In addition to the plant in Carlsbad, several brackish-water desalination plants have gone up in Texas in recent years.

Planning Challenges

Despite the change in mind-set among many water utilities, additional challenges beyond financial shortfalls exist, firms say. Many of those challenges revolve around long-term planning.

MWH's Umble contends that institutional silos can create duplication of effort and overspending. "We have planning for stormwater, planning for wastewater, planning for drinking water … and all those planning silos need to integrate into a more holistic planning situation," he says.

UCS's Christian-Smith says many utilities are too slow to incorporate realistic projections about climate change into their plans. "We are creating and building infrastructure that will last for decades," he says. "If we have a different future, we cannot depend on historical averages. We need to be building to different design specifications, and we need to be considering measurable changes in the availability of water."

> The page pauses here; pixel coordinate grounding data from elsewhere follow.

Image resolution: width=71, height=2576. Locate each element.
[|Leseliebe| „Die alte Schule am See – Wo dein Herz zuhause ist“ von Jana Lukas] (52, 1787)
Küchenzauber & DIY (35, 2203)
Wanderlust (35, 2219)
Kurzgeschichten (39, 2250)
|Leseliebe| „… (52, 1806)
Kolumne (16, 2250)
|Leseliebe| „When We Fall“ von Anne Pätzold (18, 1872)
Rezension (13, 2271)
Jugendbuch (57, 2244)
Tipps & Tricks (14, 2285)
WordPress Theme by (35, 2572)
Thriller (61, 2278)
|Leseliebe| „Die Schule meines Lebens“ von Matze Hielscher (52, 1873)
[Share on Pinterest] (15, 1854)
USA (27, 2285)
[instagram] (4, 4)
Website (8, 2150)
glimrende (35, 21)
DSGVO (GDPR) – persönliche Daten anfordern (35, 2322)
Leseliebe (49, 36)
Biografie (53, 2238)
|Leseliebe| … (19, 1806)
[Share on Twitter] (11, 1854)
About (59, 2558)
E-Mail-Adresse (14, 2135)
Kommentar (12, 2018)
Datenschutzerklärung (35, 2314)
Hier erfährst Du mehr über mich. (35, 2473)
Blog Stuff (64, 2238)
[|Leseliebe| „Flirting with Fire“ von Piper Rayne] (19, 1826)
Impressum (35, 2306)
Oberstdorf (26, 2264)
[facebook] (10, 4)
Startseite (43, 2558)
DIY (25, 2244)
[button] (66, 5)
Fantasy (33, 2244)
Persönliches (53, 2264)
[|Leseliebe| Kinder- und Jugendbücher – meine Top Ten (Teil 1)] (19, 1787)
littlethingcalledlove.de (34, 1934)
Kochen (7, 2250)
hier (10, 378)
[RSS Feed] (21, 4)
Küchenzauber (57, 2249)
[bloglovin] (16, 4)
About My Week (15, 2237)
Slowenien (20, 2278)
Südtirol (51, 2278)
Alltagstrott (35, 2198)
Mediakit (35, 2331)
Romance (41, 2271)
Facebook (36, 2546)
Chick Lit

Others say some communities can be more reactive than proactive. Eberts cites, as an example, Australia, where a number of drought-related projects were built on an extremely short timetable during the early to mid-2000s. Because many of the early projects were built so quickly, some of them cost more than three times as much to build as projects on a normal schedule, Eberts says. Still, many utilities have been looking at climate change for more than a decade. As droughts and severe weather of climate change persist, more and more utilities—and the public—will begin to think of water and wastewater very differently than they did just a few decades ago because there may be no other choice, says Umble.